After emerging as the top bidder, Flores said she had to resist

the urge to jump up and down to celebrate her victory, which followed

a much more tense experience.

“It was very stressful,” Flores said. “I was shaking; I was so

nervous. I didn’t want to look at anyone who was bidding against me.”

Buying the boat from a private party could have doubled the

Hunter’s cost, Flores estimated.

Flores made the drive to Newport after a husband and a friend gave

the Hunter a look on Thursday. The city claimed the boat after the

owner failed to pay slip fees at the Balboa Yacht Basin, Harbor

Resources Supervisor Chris Miller said.

Miller, aided by two deputies from the Orange County Sheriff’s

Harbor Patrol, started the auction at about 9 a.m.
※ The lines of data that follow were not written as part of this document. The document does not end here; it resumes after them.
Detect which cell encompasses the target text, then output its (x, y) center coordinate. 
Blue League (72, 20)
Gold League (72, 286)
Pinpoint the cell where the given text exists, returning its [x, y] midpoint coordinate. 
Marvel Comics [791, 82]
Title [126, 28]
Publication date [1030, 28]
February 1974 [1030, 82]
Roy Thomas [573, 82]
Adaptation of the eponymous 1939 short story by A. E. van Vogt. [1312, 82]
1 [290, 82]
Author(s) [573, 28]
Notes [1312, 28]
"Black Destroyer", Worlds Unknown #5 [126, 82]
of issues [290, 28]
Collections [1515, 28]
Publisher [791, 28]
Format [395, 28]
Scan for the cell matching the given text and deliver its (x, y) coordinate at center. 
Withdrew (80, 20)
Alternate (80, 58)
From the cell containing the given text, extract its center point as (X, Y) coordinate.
Friday on a dock

outside the Harbor Patrol’s Bayside Drive station. The crowd started

to trickle away after the Hunter was auctioned off, and the bidding

stopped about a half an hour after it started. The last boats to go

were four nearly identical white sabots, minus rigging, that looked

somewhat weather beaten and worn.

“What you see is what you get,” Miller told potential bidders.
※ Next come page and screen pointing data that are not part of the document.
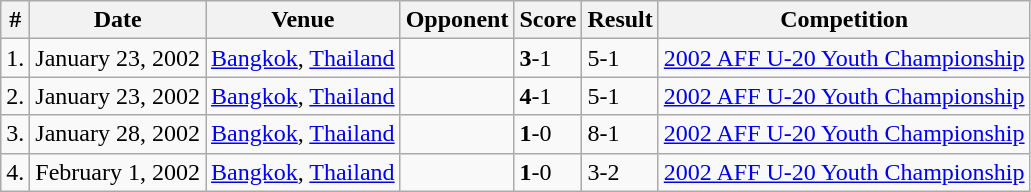
February 1, 2002 (118, 172)
3-1 (548, 58)
Score (548, 20)
2. (16, 96)
Opponent (457, 20)
# (16, 20)
4. (16, 172)
4-1 (548, 96)
1. (16, 58)
3. (16, 134)
Competition (844, 20)
January 28, 2002 (118, 134)
Result (620, 20)
8-1 (620, 134)
Date (118, 20)
3-2 (620, 172)
Venue (304, 20)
The final four boats were auctioned off for successively higher

prices. The first went for $20 and the last was won with a $60 bid.

Tina Caricari, who lives in Tustin, bought one of the sabots for

$40. Her husband Mike enjoys fishing and she phoned him after her win

to let him know he had just became a sabot owner.

“He was happy it was 40 bucks,” Caricari said.

Smaller boats that end up at auctions are often found lost at sea,

Harbor Patrol deputy William Nelson said. All it takes is a strong

wind to blow a small craft away from a beach.

“They all have their own story,” Nelson said.

The Hunter accounted for most of the auction’s $9,760 take. By the

end of the cash-only auction, Miller was left counting a fistful of

greenbacks that included a good deal of $100 bills.

Boat auctions are held sporadically, Miller said. Newport’s Harbor

Resources Division announces auctions whenever there are enough

abandoned boats on hand to make one worthwhile.

With the exception of one of the smaller boats that was found in

the county’s jurisdiction, the money from Friday’s auction goes into

Newport Beach’s coffers, Miller said.